Set down the line containing "Click the Print toolbar icon" and each line after it through the last line of the records, exactly, leaving pictures out.

####

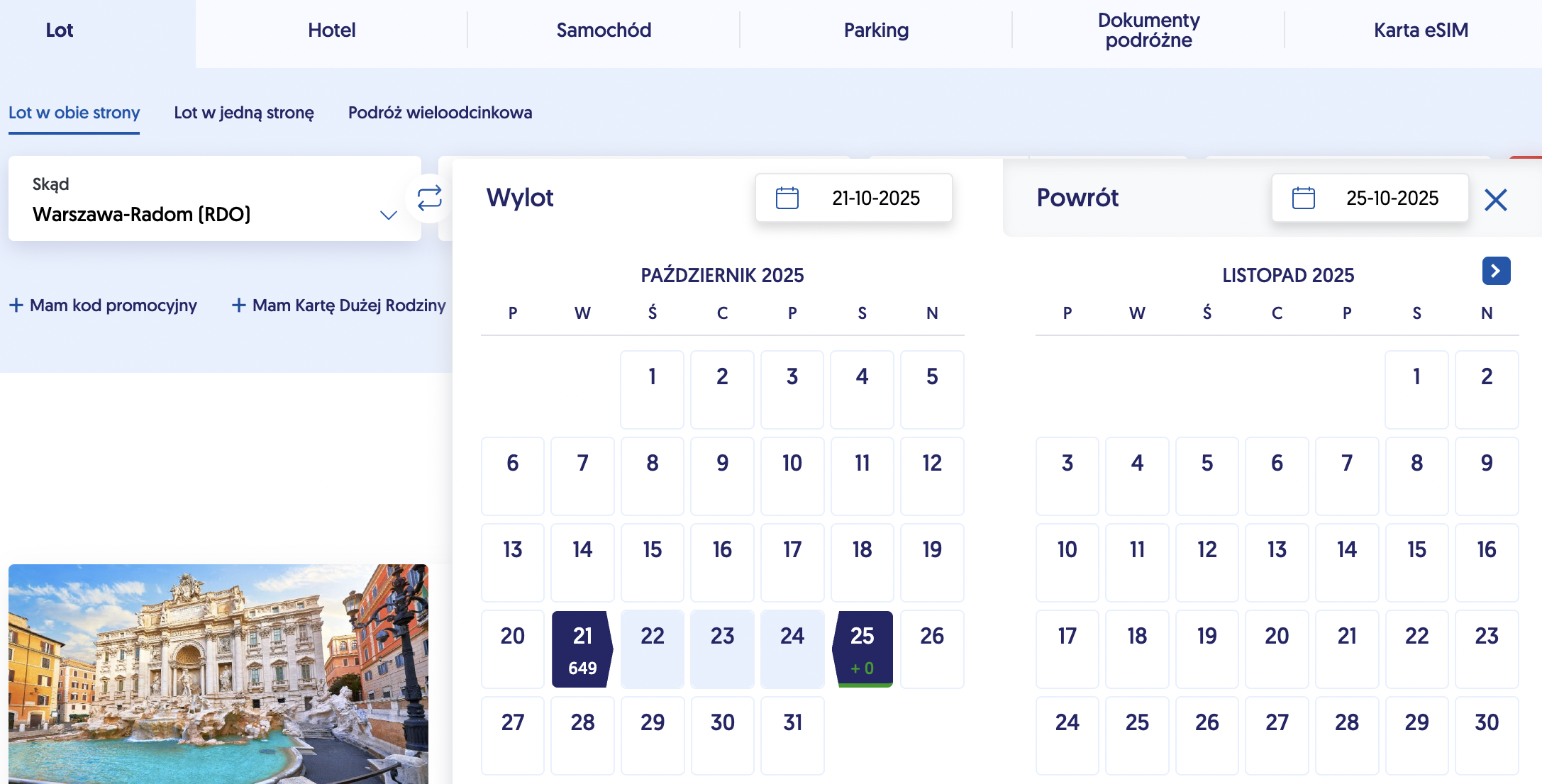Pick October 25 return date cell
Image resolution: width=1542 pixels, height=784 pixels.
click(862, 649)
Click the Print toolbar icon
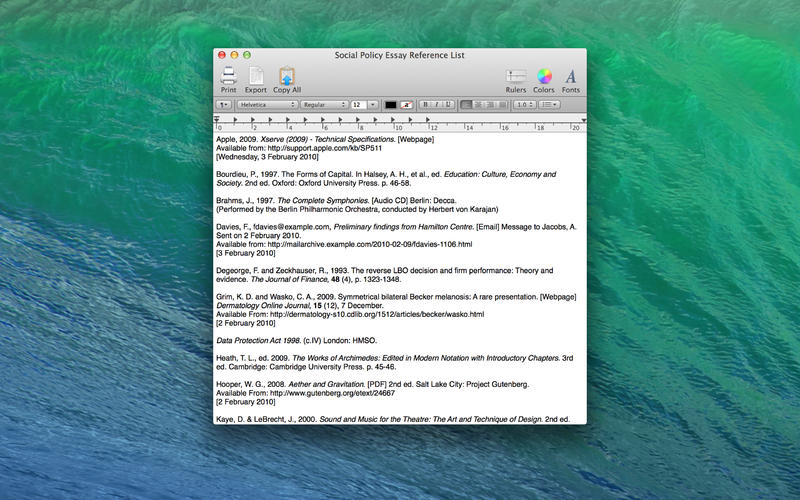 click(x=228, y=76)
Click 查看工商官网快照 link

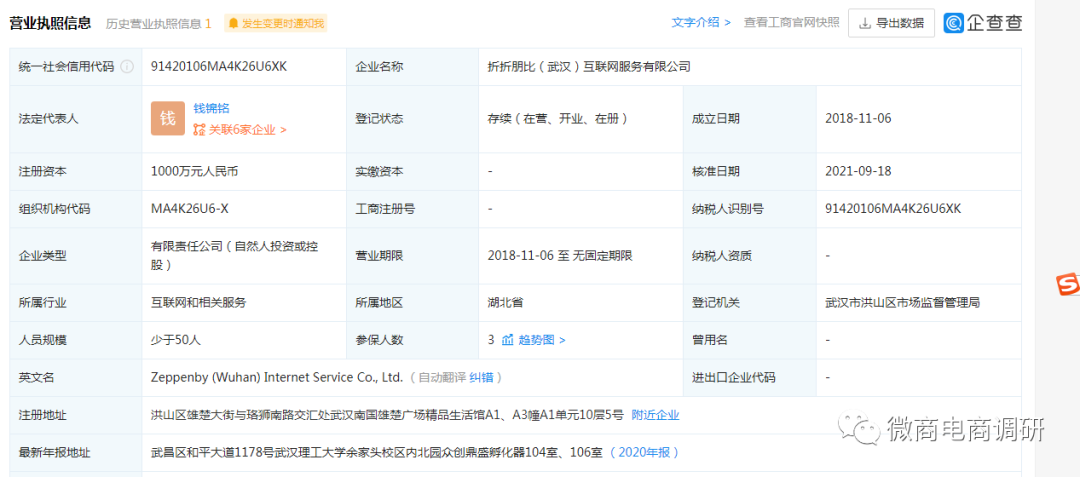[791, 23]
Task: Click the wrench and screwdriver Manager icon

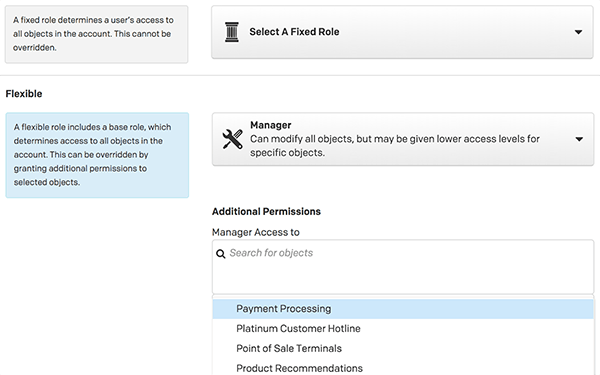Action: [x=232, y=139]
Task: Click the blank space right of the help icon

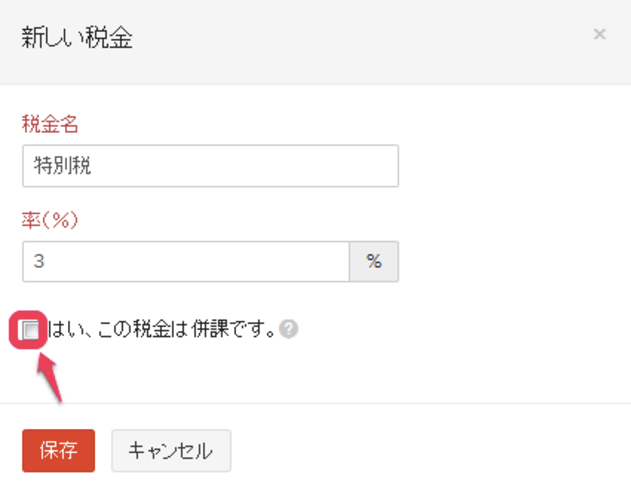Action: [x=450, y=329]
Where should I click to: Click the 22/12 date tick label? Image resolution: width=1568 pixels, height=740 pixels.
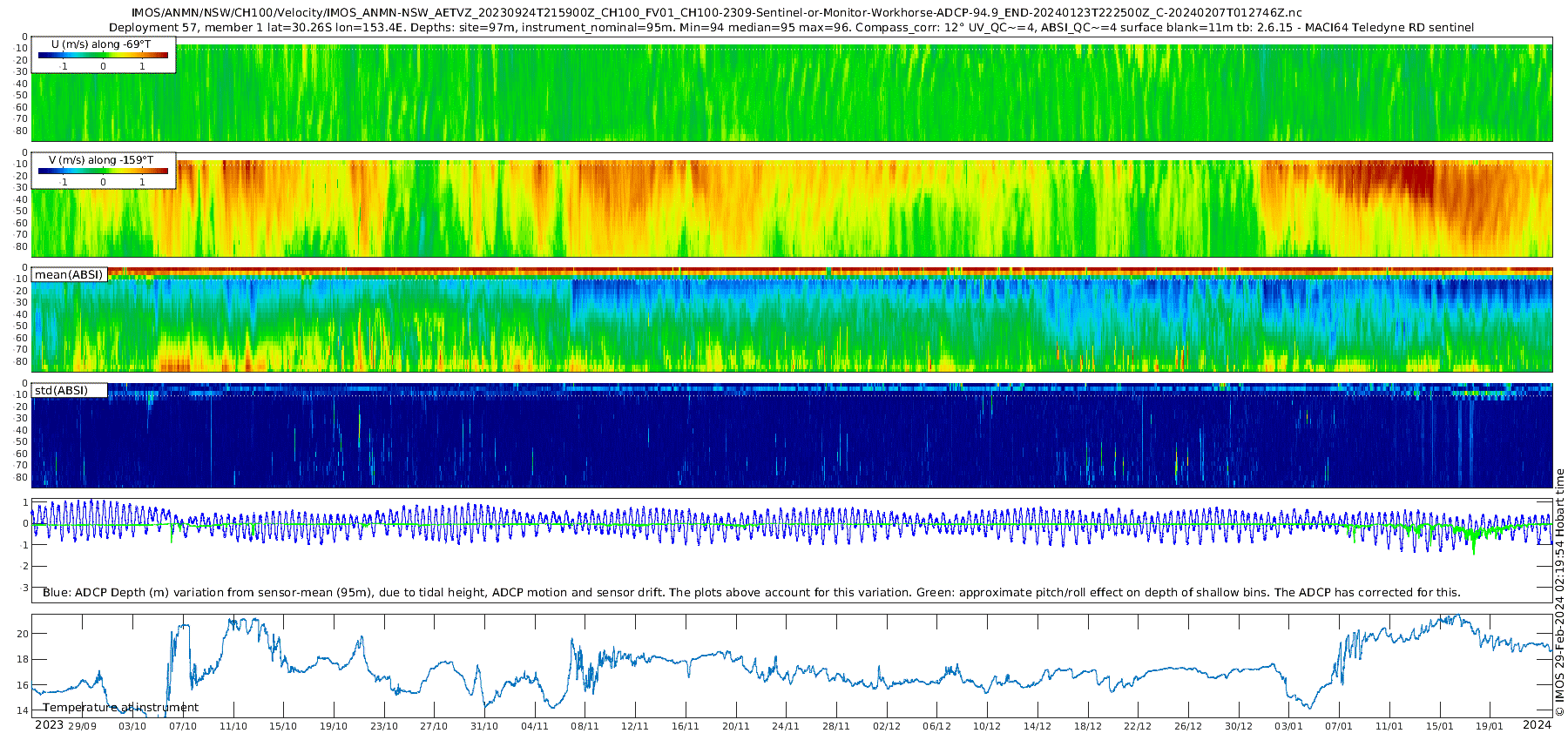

####

[Output for this task]
Click the Print toolbar icon
 click(x=228, y=76)
Click 查看工商官网快照 link

[791, 23]
Task: Click the wrench and screwdriver Manager icon

Action: [x=232, y=139]
Task: Click the blank space right of the help icon

Action: [x=450, y=329]
Where should I click to: Click the 22/12 date tick label? Image resolution: width=1568 pixels, height=740 pixels.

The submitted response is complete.